___ Task inputs

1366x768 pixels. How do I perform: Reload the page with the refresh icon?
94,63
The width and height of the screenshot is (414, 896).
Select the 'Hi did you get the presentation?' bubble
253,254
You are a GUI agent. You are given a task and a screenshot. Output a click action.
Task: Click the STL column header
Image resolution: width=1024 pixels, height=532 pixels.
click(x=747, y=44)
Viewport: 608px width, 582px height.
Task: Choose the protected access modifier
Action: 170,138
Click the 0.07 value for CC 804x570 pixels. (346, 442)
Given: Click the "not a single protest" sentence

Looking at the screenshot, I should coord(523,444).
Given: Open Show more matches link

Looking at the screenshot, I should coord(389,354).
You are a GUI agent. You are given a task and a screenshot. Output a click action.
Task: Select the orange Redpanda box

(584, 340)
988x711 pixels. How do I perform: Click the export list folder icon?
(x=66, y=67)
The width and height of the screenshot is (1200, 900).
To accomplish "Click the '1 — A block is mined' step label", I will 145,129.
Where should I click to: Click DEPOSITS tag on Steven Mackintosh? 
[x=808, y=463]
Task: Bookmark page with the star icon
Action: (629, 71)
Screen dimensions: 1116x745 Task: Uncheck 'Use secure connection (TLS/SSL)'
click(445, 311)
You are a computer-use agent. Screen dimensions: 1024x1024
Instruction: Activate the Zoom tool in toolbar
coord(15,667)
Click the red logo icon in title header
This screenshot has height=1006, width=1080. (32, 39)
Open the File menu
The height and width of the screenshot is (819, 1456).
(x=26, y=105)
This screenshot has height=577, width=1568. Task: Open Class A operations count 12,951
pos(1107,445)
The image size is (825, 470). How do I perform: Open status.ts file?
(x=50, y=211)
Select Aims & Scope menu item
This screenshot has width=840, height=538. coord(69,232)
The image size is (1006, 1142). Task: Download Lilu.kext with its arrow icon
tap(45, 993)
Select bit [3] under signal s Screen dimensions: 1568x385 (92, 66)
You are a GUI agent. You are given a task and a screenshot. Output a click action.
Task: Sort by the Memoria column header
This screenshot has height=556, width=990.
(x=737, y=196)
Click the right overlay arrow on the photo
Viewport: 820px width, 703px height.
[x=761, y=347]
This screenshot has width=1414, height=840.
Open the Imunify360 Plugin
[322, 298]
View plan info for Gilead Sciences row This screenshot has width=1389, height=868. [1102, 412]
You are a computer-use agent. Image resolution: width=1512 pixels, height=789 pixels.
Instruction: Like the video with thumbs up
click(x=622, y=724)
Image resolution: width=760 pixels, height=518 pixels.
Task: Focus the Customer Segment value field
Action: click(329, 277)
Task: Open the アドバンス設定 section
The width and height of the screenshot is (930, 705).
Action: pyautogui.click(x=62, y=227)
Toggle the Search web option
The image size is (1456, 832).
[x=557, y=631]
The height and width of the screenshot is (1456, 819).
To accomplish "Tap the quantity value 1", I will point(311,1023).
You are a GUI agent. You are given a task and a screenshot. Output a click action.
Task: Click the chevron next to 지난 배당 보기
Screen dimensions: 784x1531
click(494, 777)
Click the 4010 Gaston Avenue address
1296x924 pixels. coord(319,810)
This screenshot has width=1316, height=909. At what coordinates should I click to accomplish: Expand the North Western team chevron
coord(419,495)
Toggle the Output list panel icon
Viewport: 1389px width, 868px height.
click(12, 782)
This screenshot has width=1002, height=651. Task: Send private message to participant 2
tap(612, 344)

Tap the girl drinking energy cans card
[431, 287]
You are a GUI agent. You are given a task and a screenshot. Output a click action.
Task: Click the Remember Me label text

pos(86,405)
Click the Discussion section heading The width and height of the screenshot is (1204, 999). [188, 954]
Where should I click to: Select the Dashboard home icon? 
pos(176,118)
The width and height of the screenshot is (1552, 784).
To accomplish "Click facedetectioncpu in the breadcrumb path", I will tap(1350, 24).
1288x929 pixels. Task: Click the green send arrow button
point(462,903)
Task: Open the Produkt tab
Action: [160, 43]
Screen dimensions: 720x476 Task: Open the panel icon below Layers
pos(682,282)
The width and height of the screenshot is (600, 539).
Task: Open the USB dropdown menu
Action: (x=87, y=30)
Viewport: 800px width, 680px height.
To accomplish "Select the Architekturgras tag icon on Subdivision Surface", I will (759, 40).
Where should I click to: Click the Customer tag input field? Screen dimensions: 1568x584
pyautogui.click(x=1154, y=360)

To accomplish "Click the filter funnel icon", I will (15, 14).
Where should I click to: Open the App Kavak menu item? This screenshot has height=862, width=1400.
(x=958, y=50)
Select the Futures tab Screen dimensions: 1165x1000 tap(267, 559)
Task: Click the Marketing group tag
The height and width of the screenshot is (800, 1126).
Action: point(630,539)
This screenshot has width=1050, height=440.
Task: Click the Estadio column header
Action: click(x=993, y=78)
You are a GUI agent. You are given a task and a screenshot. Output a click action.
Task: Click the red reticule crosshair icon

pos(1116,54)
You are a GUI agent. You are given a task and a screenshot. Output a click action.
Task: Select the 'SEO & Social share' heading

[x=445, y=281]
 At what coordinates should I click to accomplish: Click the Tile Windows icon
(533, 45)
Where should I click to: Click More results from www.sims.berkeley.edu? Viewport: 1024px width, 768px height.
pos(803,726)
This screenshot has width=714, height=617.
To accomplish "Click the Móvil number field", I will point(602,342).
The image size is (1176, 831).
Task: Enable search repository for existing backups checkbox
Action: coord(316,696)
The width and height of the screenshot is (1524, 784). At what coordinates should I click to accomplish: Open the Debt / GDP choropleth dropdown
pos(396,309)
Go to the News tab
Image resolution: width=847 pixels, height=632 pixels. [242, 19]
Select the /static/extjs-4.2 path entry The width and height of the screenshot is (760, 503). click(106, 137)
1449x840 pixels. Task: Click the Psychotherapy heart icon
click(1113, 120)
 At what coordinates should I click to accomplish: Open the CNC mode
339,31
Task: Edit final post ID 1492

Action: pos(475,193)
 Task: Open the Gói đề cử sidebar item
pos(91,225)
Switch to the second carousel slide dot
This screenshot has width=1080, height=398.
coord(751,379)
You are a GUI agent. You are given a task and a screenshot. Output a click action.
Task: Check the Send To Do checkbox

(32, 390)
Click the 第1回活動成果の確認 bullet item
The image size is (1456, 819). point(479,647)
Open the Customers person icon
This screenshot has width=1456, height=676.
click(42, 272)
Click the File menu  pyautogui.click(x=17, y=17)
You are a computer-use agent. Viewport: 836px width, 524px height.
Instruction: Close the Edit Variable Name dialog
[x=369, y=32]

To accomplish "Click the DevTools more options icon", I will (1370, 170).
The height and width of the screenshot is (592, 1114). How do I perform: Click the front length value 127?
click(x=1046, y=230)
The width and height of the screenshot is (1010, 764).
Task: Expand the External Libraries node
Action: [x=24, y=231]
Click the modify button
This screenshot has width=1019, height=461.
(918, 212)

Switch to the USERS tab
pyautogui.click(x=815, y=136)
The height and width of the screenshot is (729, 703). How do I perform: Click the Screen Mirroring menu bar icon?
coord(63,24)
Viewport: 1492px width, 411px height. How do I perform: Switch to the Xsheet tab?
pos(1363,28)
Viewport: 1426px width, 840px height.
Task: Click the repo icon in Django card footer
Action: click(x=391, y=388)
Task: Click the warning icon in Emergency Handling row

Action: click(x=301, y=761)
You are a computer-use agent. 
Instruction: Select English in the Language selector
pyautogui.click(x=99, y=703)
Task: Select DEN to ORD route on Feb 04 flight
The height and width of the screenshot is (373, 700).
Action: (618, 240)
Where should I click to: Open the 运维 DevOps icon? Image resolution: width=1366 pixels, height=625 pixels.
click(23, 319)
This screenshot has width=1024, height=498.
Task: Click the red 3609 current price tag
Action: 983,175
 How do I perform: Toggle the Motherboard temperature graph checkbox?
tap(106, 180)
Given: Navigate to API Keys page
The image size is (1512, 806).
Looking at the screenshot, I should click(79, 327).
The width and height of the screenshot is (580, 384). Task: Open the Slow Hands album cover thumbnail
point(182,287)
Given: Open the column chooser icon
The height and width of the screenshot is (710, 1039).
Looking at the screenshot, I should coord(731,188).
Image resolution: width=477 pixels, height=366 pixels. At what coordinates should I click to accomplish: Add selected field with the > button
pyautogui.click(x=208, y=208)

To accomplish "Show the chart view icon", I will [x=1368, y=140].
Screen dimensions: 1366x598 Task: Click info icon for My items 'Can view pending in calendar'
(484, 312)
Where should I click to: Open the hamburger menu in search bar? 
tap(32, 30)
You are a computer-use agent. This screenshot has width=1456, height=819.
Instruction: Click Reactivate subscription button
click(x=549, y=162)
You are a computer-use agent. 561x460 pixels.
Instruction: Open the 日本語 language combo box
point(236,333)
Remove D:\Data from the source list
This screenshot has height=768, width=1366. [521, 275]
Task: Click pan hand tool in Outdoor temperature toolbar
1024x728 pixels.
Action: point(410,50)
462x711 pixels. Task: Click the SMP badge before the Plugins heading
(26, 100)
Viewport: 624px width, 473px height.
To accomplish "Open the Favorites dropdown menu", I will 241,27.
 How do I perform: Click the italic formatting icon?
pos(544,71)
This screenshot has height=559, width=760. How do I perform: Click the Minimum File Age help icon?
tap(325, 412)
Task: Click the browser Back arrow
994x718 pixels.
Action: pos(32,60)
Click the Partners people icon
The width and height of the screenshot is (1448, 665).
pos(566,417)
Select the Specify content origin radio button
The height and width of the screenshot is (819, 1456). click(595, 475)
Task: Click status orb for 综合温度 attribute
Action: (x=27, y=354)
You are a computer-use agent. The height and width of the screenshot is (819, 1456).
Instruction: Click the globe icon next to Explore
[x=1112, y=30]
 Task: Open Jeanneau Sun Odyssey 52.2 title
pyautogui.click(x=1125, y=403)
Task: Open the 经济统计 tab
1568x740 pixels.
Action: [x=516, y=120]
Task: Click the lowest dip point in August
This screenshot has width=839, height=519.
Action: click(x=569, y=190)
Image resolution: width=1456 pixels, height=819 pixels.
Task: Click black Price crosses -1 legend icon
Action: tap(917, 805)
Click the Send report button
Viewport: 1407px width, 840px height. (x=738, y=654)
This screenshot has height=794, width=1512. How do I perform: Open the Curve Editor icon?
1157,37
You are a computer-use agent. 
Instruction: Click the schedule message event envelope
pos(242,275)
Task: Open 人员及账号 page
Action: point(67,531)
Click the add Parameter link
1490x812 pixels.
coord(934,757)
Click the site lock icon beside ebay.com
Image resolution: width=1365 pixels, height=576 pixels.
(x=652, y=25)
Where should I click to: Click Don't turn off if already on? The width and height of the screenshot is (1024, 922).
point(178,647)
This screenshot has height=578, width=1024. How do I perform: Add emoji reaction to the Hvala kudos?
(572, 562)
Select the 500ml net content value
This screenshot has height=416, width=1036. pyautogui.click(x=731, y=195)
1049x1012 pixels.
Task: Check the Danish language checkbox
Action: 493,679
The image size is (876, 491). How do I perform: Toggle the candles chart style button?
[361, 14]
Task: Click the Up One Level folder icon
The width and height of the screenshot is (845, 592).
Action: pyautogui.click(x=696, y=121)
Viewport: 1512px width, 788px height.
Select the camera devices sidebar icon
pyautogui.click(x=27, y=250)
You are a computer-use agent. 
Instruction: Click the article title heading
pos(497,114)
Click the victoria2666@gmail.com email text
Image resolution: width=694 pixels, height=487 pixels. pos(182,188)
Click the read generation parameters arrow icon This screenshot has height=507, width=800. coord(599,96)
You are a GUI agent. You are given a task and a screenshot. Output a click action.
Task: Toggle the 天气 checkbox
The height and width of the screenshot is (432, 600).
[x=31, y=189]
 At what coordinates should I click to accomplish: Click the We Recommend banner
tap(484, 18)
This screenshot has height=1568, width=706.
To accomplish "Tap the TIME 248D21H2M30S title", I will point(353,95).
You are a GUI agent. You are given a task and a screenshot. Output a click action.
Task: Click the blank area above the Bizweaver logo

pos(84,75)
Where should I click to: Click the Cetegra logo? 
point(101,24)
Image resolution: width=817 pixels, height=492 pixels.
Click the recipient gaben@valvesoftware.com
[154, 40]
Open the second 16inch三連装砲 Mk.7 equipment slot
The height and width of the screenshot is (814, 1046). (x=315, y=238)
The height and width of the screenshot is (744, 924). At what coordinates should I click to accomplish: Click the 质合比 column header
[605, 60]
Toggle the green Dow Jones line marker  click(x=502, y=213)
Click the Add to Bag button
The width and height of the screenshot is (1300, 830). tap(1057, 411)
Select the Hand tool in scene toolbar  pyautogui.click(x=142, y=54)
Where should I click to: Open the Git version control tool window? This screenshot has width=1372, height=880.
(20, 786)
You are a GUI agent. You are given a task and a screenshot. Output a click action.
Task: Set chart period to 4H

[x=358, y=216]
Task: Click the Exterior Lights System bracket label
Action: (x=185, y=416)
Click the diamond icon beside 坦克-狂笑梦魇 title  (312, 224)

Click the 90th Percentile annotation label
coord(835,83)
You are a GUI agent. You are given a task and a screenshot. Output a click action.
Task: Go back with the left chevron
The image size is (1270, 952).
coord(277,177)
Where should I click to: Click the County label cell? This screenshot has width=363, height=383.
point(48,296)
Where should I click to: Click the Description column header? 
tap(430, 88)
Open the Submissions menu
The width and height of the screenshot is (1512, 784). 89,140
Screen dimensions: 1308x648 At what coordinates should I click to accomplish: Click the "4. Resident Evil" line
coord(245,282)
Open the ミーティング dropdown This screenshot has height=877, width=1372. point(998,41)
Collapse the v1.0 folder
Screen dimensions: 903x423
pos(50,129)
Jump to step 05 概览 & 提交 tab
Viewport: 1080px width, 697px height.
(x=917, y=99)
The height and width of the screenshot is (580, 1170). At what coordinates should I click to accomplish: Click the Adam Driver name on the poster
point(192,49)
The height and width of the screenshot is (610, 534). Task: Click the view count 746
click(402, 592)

______

Direction:
Identify every line of the items above that contains the word "Viewport", and copy each of those lines.

Response to this task:
Viewport: 608px width, 582px height.
Viewport: 820px width, 703px height.
Viewport: 1389px width, 868px height.
Viewport: 800px width, 680px height.
Where should I click to: Click More results from www.sims.berkeley.edu? Viewport: 1024px width, 768px height.
You are a computer-use agent. Viewport: 836px width, 524px height.
Viewport: 1492px width, 411px height. How do I perform: Switch to the Xsheet tab?
Viewport: 1426px width, 840px height.
Viewport: 624px width, 473px height.
Viewport: 1407px width, 840px height. (x=738, y=654)
Viewport: 1512px width, 788px height.
Viewport: 1080px width, 697px height.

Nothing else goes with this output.